Often, I am guilty of reading the Old Testament with a skewed perspective. See, I know the end of the story—I know the Israelites did indeed make it to the Promised Land. I know Jerusalem fell and its people were carted off to Babylon. I know God’s son was born in the depths of poverty and not in some palace. I know He was betrayed, arrested, crucified, and killed, and I know He was resurrected. So I scoff, “Why did those stubborn Israelites not just trust God would provide them with food? Why didn’t they understand Jesus’s miracles were not just amazing blessings but the work of the true Messiah, come to show them the path to eternity? How could they have been so blind?”

Yet we, too, are that blind—every day. We fail to see the full picture, and doubts creep in.
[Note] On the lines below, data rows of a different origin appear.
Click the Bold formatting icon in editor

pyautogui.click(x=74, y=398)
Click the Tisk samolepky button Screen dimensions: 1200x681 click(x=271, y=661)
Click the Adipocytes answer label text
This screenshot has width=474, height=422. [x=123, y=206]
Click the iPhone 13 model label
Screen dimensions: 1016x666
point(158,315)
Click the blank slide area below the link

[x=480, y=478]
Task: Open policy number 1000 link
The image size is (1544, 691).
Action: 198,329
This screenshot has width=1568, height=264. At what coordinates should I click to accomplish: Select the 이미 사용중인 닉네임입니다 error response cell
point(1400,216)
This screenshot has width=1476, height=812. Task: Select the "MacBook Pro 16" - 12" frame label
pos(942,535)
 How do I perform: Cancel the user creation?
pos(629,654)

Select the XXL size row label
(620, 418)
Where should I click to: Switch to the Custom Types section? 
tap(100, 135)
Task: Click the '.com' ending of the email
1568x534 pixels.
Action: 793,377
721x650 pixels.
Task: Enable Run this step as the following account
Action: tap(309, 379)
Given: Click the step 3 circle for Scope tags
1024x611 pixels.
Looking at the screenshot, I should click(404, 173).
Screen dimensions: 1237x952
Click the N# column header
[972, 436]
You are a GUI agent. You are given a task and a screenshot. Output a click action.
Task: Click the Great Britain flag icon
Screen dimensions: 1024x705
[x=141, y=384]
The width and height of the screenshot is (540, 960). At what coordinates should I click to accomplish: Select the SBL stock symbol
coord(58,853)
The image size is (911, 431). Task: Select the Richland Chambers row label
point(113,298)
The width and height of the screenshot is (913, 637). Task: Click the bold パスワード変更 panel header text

We don’t understand, and so instead of trusting and relaxing in God’s love, we go to great lengths to orchestrate what we think will fix the problem.

Isaiah offered God’s words to a people who had been through much and, time and again, just couldn’t seem to achieve salvation on their own. And so he offered hope: “Do not dwell on the past. See, I am doing a new thing! Now it springs up; do you not perceive it?”

It can be difficult to accept and delight in the changes God is working in our lives without an understanding of the bigger picture.

Of course, we can learn from our past. I know, looking back, that when I’ve sensed a change—in my body, or even in the very air around me—usually it has led to something new, something big, something profound. Maybe that sense is not me at all the Holy Spirit, crying out to me like God cried through Isaiah to the Israelites: “See, I am doing a new thing!”

I sense it now, sense God working something new within me. I don’t understand it yet, but I trust Him, just like I trusted Him when I felt my unborn son kicking and swirling within me.

His way is the only good, true, right way.